- TEXT PASSAGE
# # #

C/C++ tip: How to measure CPU time for benchmarking

Topics: C/C++

API functions to get the CPU time used by a process differ between Windows, Linux, OSX, BSD, Solaris, and other UNIX-style OSes. This article provides a cross-platform function to get the process CPU time, and explains what works on what OS.

How to get the process CPU time

A process's CPU time accumulates as the process runs and consumes CPU cycles. During I/O operations, thread locks, and other operations that cause the process to pause, CPU time accumulation also pauses until the process can again make headway.

# # #

- TO DO
a - In the CPU time article, what happens to a process's CPU time accumulation during I/O operations and thread locks?
b - Reproduce the CPU time article verbatim from "Topics: C/C++" to "again make headway.".

- DATASET EXCERPT
# # #

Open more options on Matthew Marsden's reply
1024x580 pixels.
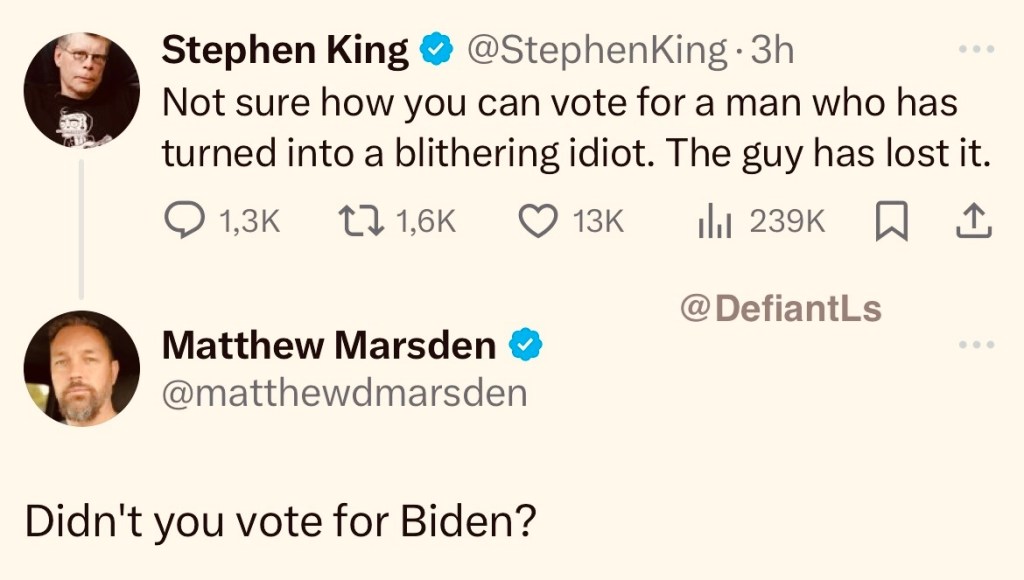pyautogui.click(x=976, y=345)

# # #

- ANSWERS TO THE TASKS
a - It pauses until the process can again make headway.

b -
Topics: C/C++

API functions to get the CPU time used by a process differ between Windows, Linux, OSX, BSD, Solaris, and other UNIX-style OSes. This article provides a cross-platform function to get the process CPU time, and explains what works on what OS.

How to get the process CPU time

A process's CPU time accumulates as the process runs and consumes CPU cycles. During I/O operations, thread locks, and other operations that cause the process to pause, CPU time accumulation also pauses until the process can again make headway.